At a Feb. 11, 2014 hearing of the Subcommittee on Oversight and Investigations related to the status of clean coal programs, Rep. Tim Murphy (R-PA) spelled out the real-world consequences of such a plan, explaining that Americans could expect an increase in electricity costs ranging from 40 percent at a coal gasification facility, to as much as 80 percent at a pulverized coal power plant, according to the Department of Energy’s own documentation. The reliably leftist New York Times illuminates the implications, noting that the regulations could lead to the closing of “hundreds” of such facilities.
Unsurprisingly, the effort completely bypasses Congress, undoubtedly because it would be as DOA as it was when the Democratically-controlled legislative branch failed to pass such cap-and-trade legislation in 2010. Thus our constitutionally-comtemptuous president has rendered members of Congress superfluous, even as the EPA becomes their de facto replacement.
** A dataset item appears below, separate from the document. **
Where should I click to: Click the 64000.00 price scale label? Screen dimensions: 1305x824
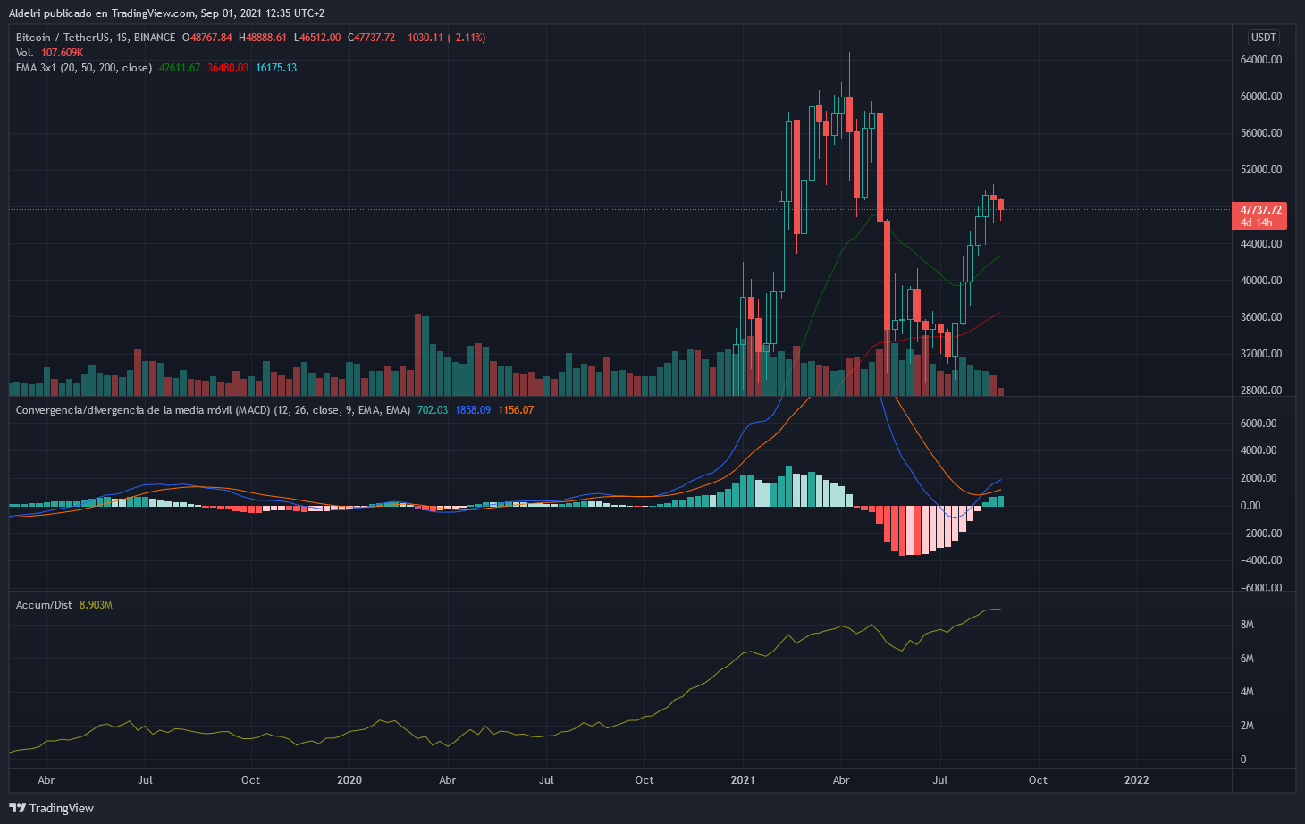(x=1261, y=60)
The administration offers a degree of flexibility in achieving these goals. They include allowing states to reduce emissions by installing solar, wind or other energy-efficiency technology, and by creating or joining cap-and-trade programs at the state or regional level that allow such entities to cap emissions, and then buy and sell permits that allow plants to continue to emit greenhouse gases—as long as they pay a suitable fee for doing so. That fee that will inevitably be passed down to consumers. Yet in keeping with the administration’s imperialist impulses, if such state- or regionally-imposed rules do not satisfy the EPA’s guidelines the agency will act unilaterally to force such entities into compliance.
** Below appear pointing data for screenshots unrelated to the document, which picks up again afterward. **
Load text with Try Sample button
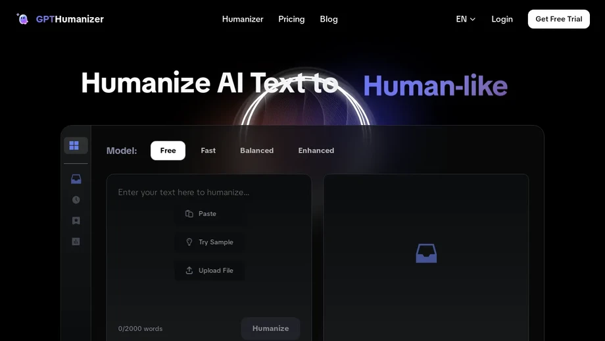 point(209,242)
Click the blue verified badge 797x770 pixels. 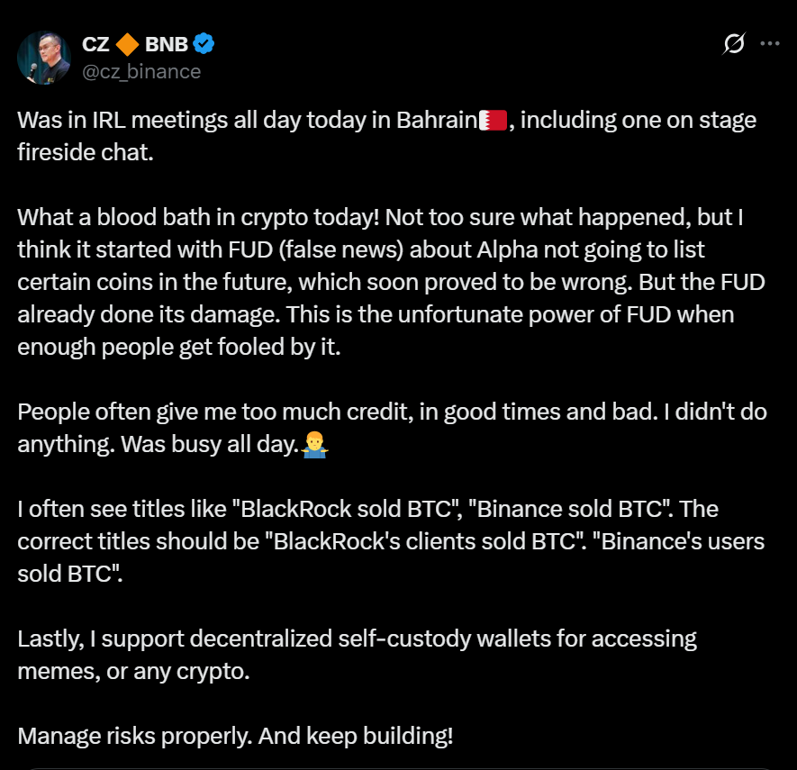(204, 43)
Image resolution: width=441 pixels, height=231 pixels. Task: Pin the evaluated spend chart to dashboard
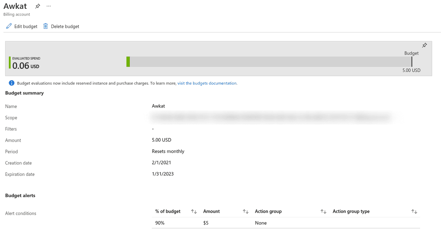tap(424, 45)
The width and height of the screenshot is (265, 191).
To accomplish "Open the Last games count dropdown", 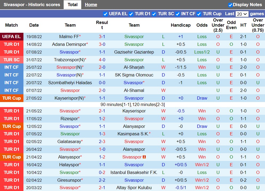I will [x=242, y=14].
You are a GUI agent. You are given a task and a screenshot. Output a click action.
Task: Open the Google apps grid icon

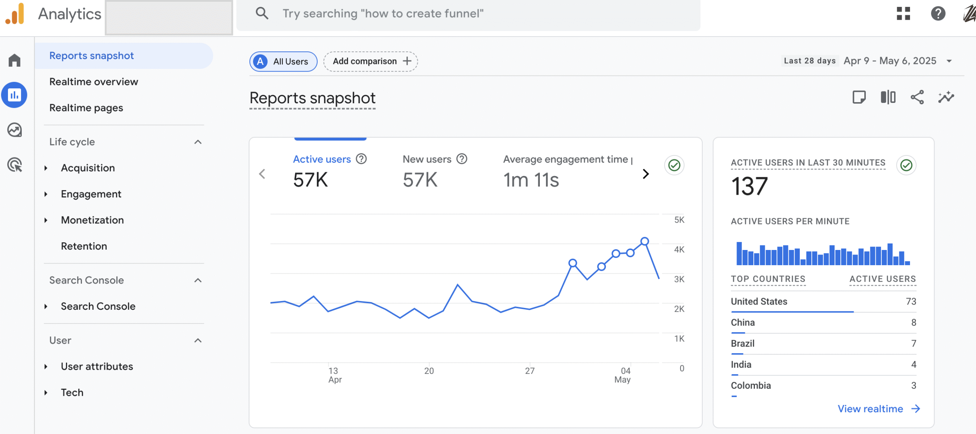903,14
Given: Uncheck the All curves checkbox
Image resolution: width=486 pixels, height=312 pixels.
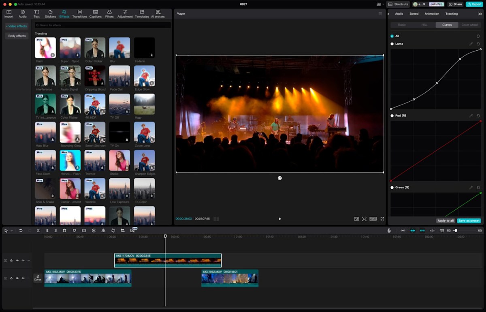Looking at the screenshot, I should pos(392,36).
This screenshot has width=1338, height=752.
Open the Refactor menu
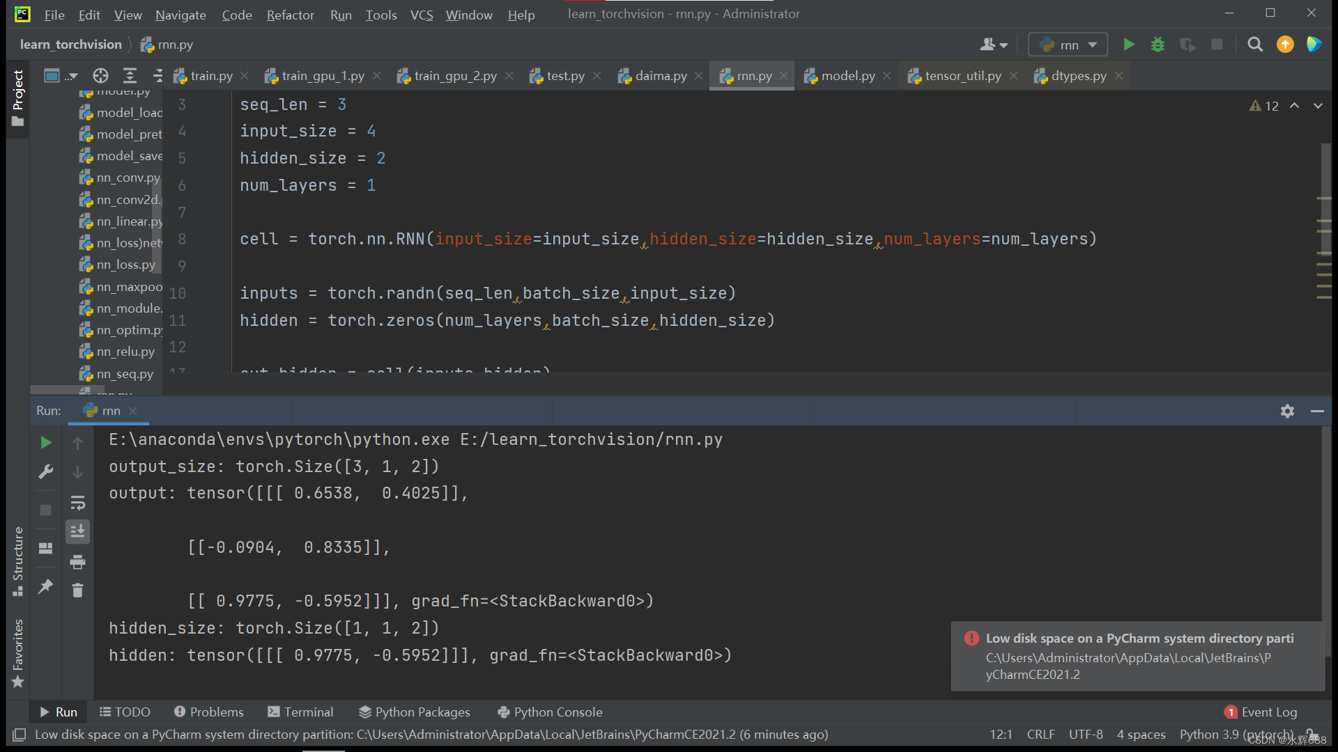[290, 15]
Those affected are planning to sue. “Clearly, it is designed to materially damage the ability of conventional energy sources to provide reliable and affordable power, which in turn can inflict serious damage on everything from household budgets to industrial jobs,” said Scott Segal, a lawyer with Bracewell & Giuliani, a firm representing coal companies in anticipated litigation. Oklahoma Attorney General Scott Pruitt also plans to challenge the regulations in court. “The Clean Air Act clearly sets out a role for EPA to suggest guidelines, while granting states authority to develop and implement specific proposals to achieve the goals of the Clean Air Act,” he told The Daily Caller News Foundation. “Should the EPA’s proposed regulation force states to adopt a ‘cap and trade’ scheme or any other specific proposal, it would violate the law and likely be challenged in court.”
Such challenges, as well as litigation anticipated by other industry groups and other states such as West Virginia, North Dakota, Alaska and Texas revolve around the EPA’s use of a little-used section of the Clean Air Act to create its new regulations. The implementation of section 111 (d) of the Act is necessitated by the reality that carbon dioxide isn’t regulated under major Clean Air Act programs that address air pollutants. The EPA claims it has used that section to previously regulate five sources of air pollutants, but none of those approach the magnitude of their attempt to regulate carbon dioxide.